- Aim of the task
Only the lines from the one containing "Image resolution: width=620" through the end of the entries are to be copied, exactly and without pictures, please.

Saved entries:
--- --- ---
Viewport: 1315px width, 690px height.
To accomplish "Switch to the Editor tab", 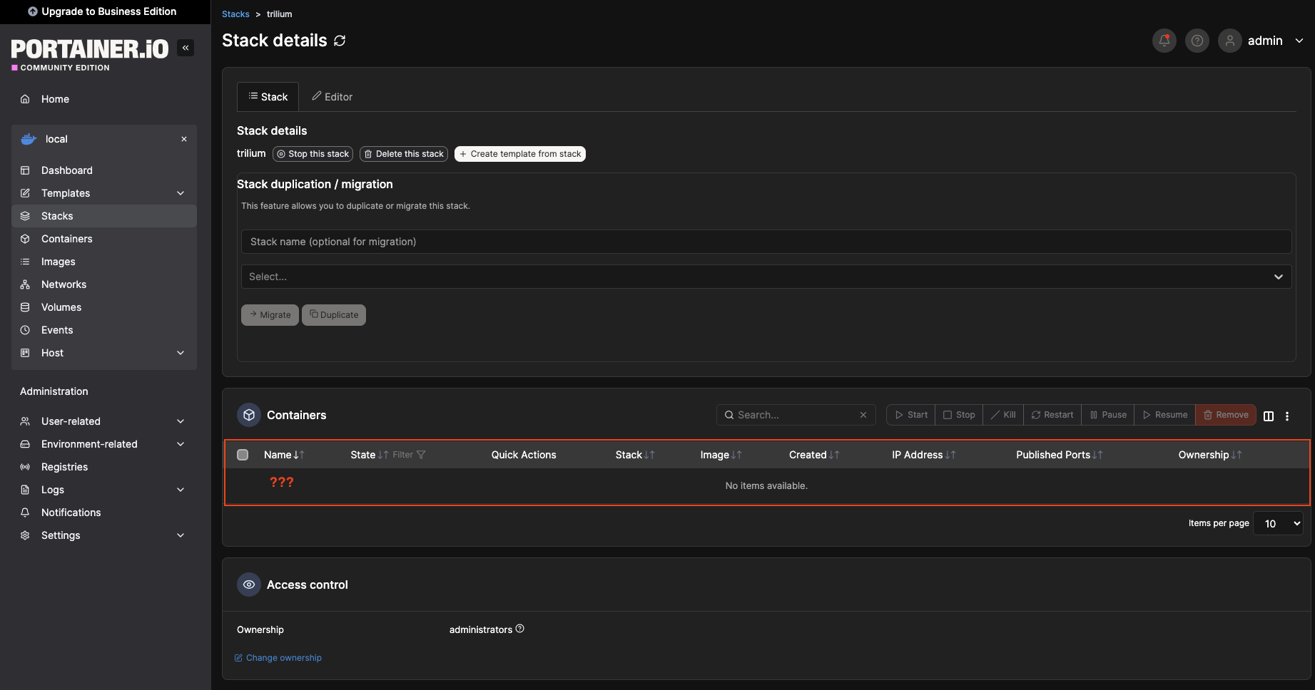I will point(332,97).
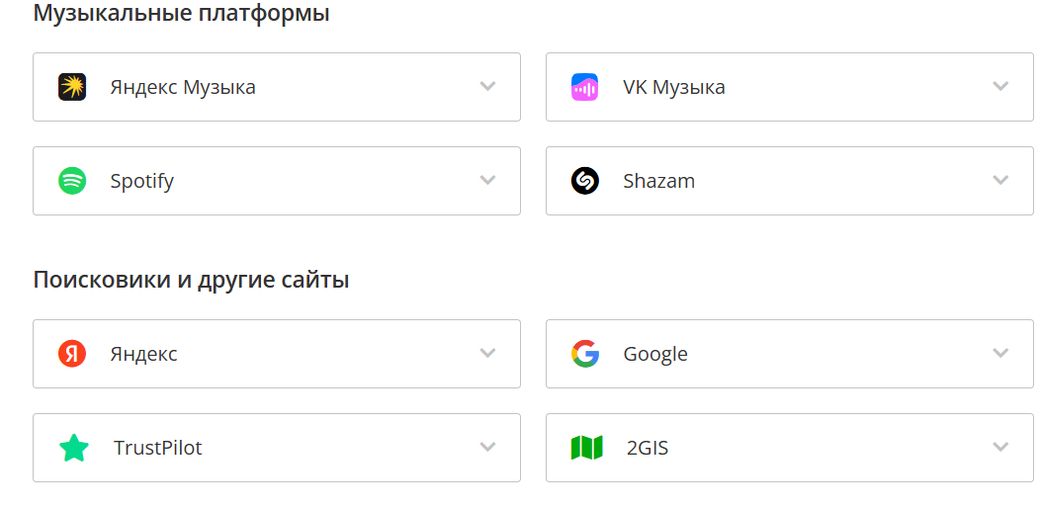Expand the Яндекс search engine chevron
Viewport: 1040px width, 510px height.
pos(487,353)
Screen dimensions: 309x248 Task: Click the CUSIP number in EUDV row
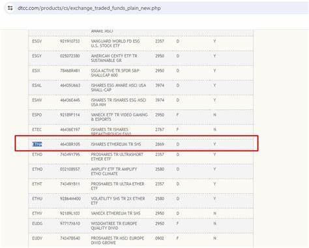click(70, 238)
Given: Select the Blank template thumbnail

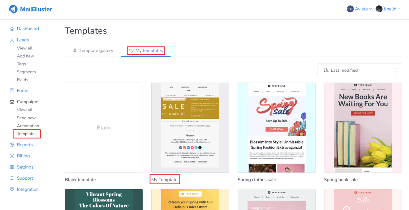Looking at the screenshot, I should (104, 127).
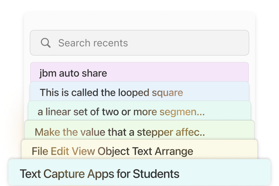The height and width of the screenshot is (186, 279).
Task: Click the word "Object" in the yellow card
Action: pyautogui.click(x=113, y=151)
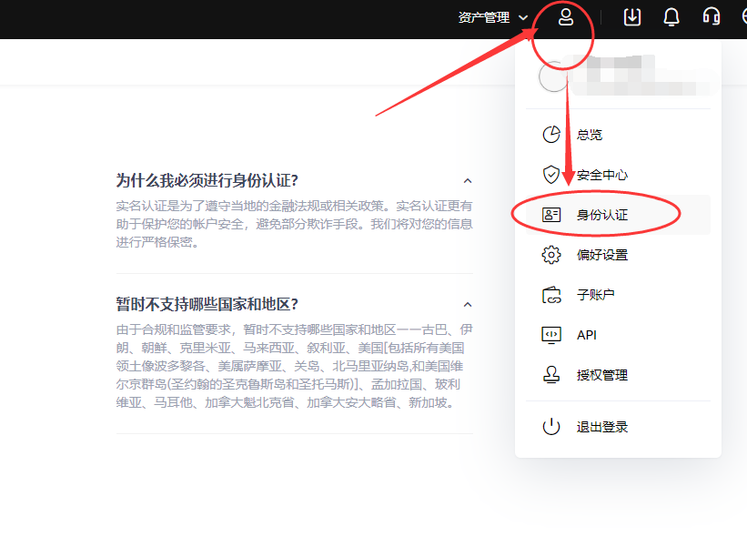Viewport: 747px width, 537px height.
Task: Open the profile avatar icon in top bar
Action: pyautogui.click(x=564, y=17)
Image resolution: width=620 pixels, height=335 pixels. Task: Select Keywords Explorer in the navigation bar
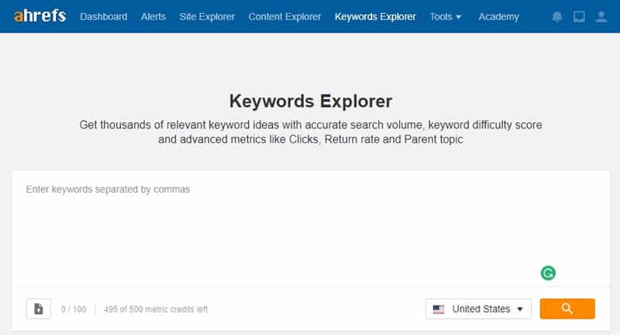pyautogui.click(x=375, y=16)
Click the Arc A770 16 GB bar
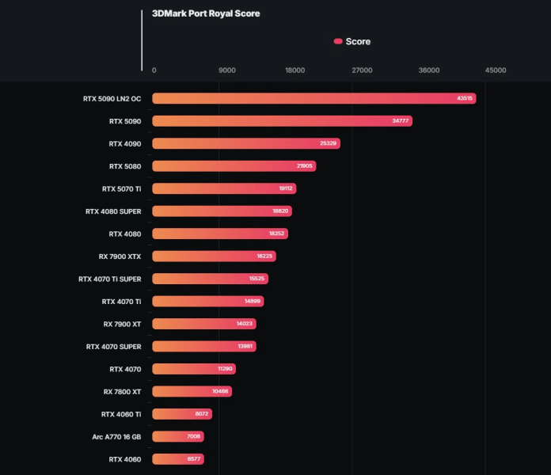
--- --- ---
- Answer to the problem
Image resolution: width=620 pixels, height=335 pixels. Task: Select Keywords Explorer in the navigation bar
pyautogui.click(x=375, y=16)
Click the Arc A770 16 GB bar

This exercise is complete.